We’ll see a mass migration of SpaceX Starlink satellites this year.
All Starlink broadband spacecraft currently orbiting 342 miles (550 kilometers) or so above Earth — about 4,400 satellites — will descend to an altitude of roughly 298 miles (480 km) over the course of 2026.
There are two main reasons for the move, according to Michael Nicolls, vice president of Starlink engineering at SpaceX, who announced the plan via X on Thursday (Jan. 1).

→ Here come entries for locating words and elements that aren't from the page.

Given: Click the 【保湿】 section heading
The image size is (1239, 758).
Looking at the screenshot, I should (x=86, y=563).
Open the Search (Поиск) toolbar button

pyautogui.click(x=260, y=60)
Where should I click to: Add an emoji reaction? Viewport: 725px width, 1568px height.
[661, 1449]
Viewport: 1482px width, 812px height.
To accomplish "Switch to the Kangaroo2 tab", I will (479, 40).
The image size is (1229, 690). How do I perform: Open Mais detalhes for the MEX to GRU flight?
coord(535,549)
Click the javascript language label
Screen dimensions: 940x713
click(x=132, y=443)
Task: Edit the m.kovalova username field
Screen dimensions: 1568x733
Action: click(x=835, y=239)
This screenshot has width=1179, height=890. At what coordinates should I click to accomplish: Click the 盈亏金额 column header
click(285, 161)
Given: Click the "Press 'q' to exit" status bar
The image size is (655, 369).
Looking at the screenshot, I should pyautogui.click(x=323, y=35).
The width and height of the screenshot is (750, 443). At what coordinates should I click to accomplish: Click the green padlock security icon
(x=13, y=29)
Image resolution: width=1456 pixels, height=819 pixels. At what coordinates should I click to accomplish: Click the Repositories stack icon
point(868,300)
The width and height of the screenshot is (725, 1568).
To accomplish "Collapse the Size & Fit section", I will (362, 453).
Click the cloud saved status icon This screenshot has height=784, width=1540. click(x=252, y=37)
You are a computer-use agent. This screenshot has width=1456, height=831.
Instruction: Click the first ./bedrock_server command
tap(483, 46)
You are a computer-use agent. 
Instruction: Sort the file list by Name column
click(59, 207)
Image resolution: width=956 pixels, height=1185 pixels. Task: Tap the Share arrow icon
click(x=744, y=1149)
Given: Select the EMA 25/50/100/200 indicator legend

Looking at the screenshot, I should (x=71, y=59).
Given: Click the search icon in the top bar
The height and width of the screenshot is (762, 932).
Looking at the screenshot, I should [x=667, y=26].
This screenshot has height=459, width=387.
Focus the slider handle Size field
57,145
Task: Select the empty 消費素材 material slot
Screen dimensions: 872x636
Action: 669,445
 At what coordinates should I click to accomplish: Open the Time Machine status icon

“As solar mininum approaches, atmospheric density decreases, which means the ballistic decay time at any given altitude increases — lowering will mean a >80% reduction in ballistic decay time in solar minimum, or 4+ years reduced to a few months,” Nicolls wrote in his X post. “Correspondingly, the number of debris objects and planned satellite constellations is significantly lower below 500 km, reducing the aggregate likelihood of collision.”
Solar activity waxes and wanes on an 11-year cycle. We likely just passed through the maximum phase of the current one, known as Solar Cycle 25. (Scientists have been tracking these cycles diligently since 1755, when the numbering system began.) The next solar minimum is expected in 2030 or thereabouts.
As Nicolls noted, the atmospheric changes wrought by solar activity are of great interest and importance to satellite operators. An active sun causes a thicker atmosphere, which increases frictional drag on spacecraft and brings them down faster. Low solar activity has the opposite effect.
The downward migration in 2026 involves roughly half of SpaceX’s Starlink megaconstellation, which currently consists of nearly 9,400 operational spacecraft (though that number is always growing). The fleet is highly reliable; there are just two dead Starlinks currently in orbit, according to Nicolls.